Monday, Jan. 09, 1978
Animals That Kill Their Young
For India's langur monkeys, infanticide works
In his classic work On Aggression, Nobel Laureate Konrad Lorenz argued that man is the only species that regularly kills its own kind. This concept, which contrasted the order and restraint in the animal world with the chaotic aggressiveness of man. reflected the mood of the time: the shadow-of-the-Bomb pessimism of the '50s and early '60s. But Lorenz was wrong; since 1963, when his book was published, naturalists have identified dozens of species that kill their own, including lions, hippos, bears, wolves, hyenas, herring gulls and more than 15 types of primates other than man.
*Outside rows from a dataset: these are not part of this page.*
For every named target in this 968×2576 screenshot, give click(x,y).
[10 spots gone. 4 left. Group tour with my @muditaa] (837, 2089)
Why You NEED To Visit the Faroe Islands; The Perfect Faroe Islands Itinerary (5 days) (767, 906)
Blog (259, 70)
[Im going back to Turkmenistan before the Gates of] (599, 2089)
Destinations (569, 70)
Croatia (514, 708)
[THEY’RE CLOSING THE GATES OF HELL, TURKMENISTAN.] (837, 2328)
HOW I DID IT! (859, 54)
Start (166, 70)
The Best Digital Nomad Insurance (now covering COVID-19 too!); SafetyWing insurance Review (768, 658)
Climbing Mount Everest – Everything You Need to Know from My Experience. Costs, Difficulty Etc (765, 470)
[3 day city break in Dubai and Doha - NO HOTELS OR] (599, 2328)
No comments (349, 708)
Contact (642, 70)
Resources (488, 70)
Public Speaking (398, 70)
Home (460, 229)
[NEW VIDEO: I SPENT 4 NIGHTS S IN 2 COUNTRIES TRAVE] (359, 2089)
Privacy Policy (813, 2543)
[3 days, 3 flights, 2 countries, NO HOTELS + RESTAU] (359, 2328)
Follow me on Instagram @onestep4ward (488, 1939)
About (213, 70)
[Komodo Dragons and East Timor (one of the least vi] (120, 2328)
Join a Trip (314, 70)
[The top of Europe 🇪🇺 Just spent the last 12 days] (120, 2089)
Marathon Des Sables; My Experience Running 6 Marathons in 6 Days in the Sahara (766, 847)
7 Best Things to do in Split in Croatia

In the new perspective, animals are not benign machines that live for the group and kill only to eat. Instead, they are programmed for selfish, even murderous acts when survival and propagation are threatened. This radical shift in thinking is shown most dramatically by studies of India's sacred monkey, the hanuman langur. In 1965, a naturalist wrote that the long-tailed black and gray langurs were "relaxed" and "nonaggressive." Now, a Harvard researcher has shown that the langur society operates more like the House of Borgia, complete with kidnaping, constant sexual harassment, group battles, abandonment of some wounded young by their mothers, and the regular practice of infanticide.
In her new book. The Langurs of Abu, Harvard Anthropologist Sarah Blaffer Hrdy, 31, portrays langur life as a "soap opera" that revolves around the struggle between the sexes. As in other species, the strongest males compete for control of each troop. What makes the langurs different is that the winner tries to bite to death the young offspring of his predecessor. The mothers resist the infanticide until the struggle looks hopeless, then pragmatically present themselves to the new ruler for copulation.
Why so brutal a society? Hrdy believes that the answer lies in the theory of sociobiology, which holds that each organism is engaged in a one-against-all struggle to get as many of its genes as possible into the next generation. That explains the sexual aggressiveness of langurs--and males of other species; it usually makes evolutionary sense for males to inseminate the maximum number of females. But why infanticide? Hrdy reasons that the grisly practice evolved among the langurs to solve a problem for the new dominant male. Because of the competition of other males, his reign over a harem or troop is usually short, and his genetic drive dictates that he impregnate the females as quickly as possible. As Hrdy explains: "By eliminating infants in the troop that are unlikely to be his own, a usurping male hastens the mother's return to sexual receptivity and reduces the time that will elapse before she bears his offspring."
Hrdy, who spent 1,500 hrs. observing langur behavior around India's Mount Abu from 1971 to 1975, documented the disappearances of 39 infants around the times of new male takeovers; she estimates that only half of all langurs survive infancy. While males shift constantly among groups, females usually spend a lifetime in one troop and cooperate in warding off danger.
When a new male ascends to power, pregnant females use deceit in an attempt to save their unborn young from his later attack: they demonstrate estrus behavior to the new leader, presumably to trick him into thinking the future offspring are his. But once the new male shows that he is determined to kill the infants, the mothers abandon their young. Though they could gang up on the male or refuse to copulate with him after infanticide, Hrdy notes, it is always in their individual self-interest to break ranks and accept him. Reason: their own male offspring will eventually benefit from the infanticidal trait.
Hrdy's portrait of the langurs is a far cry from the traditional view of animals as social creatures that act to ensure group survival. But as Lorenz's work was, it is in tune with its times. In stressing chaotic individualism at the expense of the group. The Langurs of Abu reads like a jungle version of Tom Wolfe's essay on The Me Decade.